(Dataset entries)
=== Begin Enclosure ===
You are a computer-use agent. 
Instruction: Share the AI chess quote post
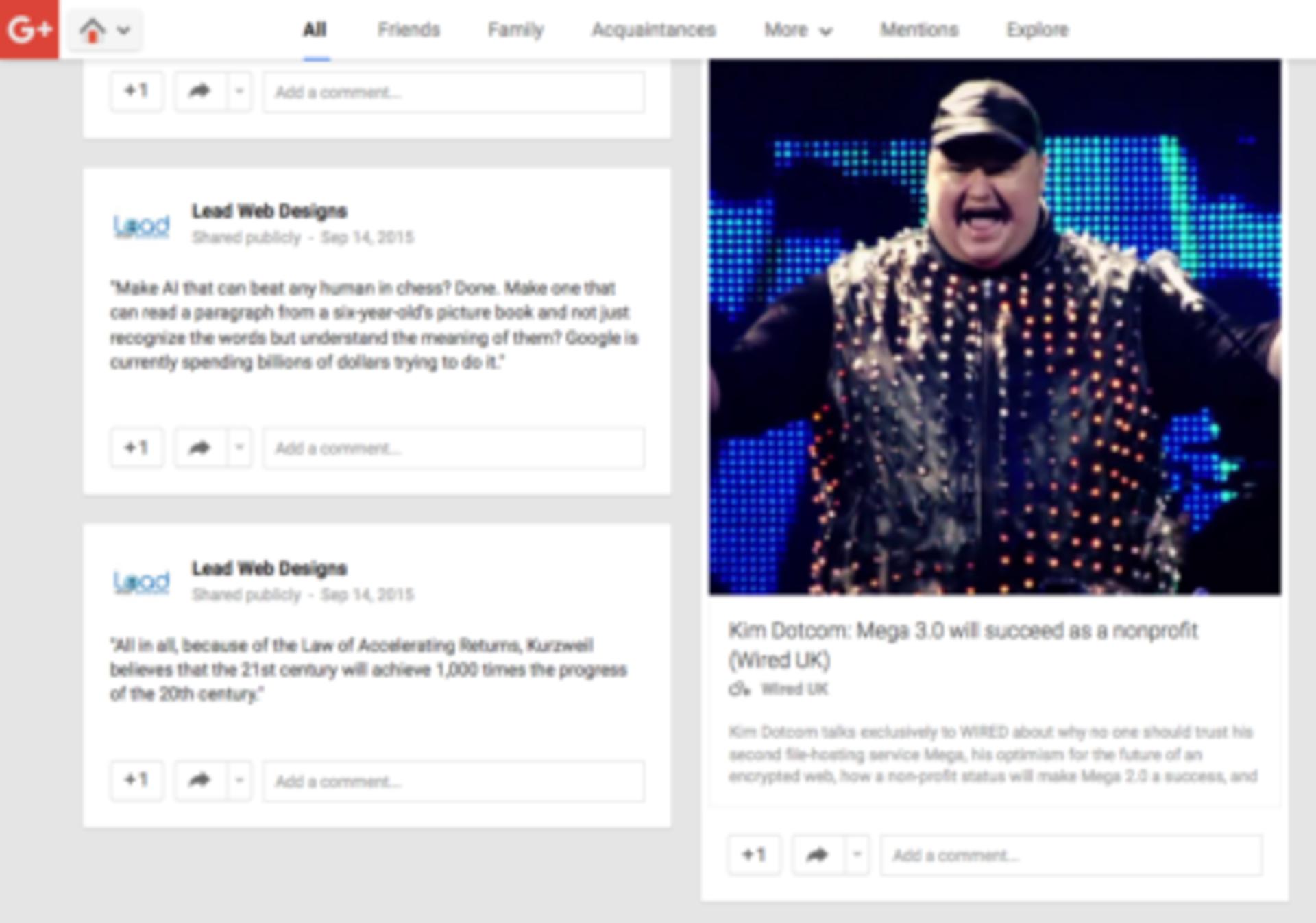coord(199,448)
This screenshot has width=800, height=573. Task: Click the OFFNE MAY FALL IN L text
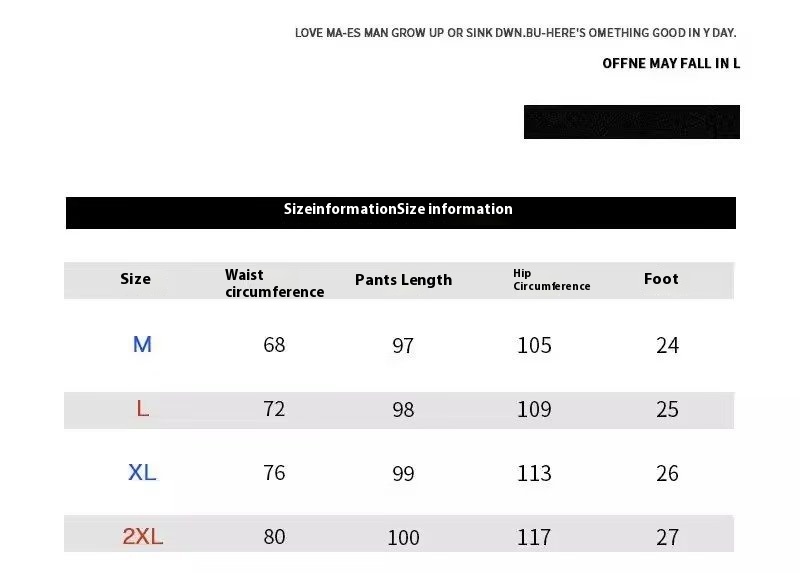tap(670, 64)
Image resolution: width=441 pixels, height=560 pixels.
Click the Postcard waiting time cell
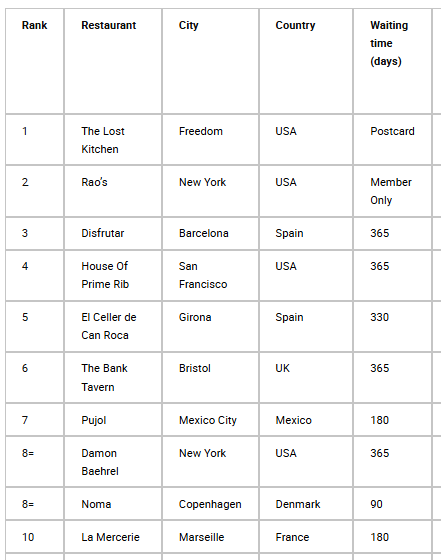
=== End Enclosure ===
§ What to produce
Leaving the pictures aside, repeat the data above exactly.

§ Response to this exercise
You are a computer-use agent. 
Instruction: Share the AI chess quote post
coord(199,448)
This screenshot has width=800, height=573. Task: Click the OFFNE MAY FALL IN L text
tap(670, 64)
Image resolution: width=441 pixels, height=560 pixels.
Click the Postcard waiting time cell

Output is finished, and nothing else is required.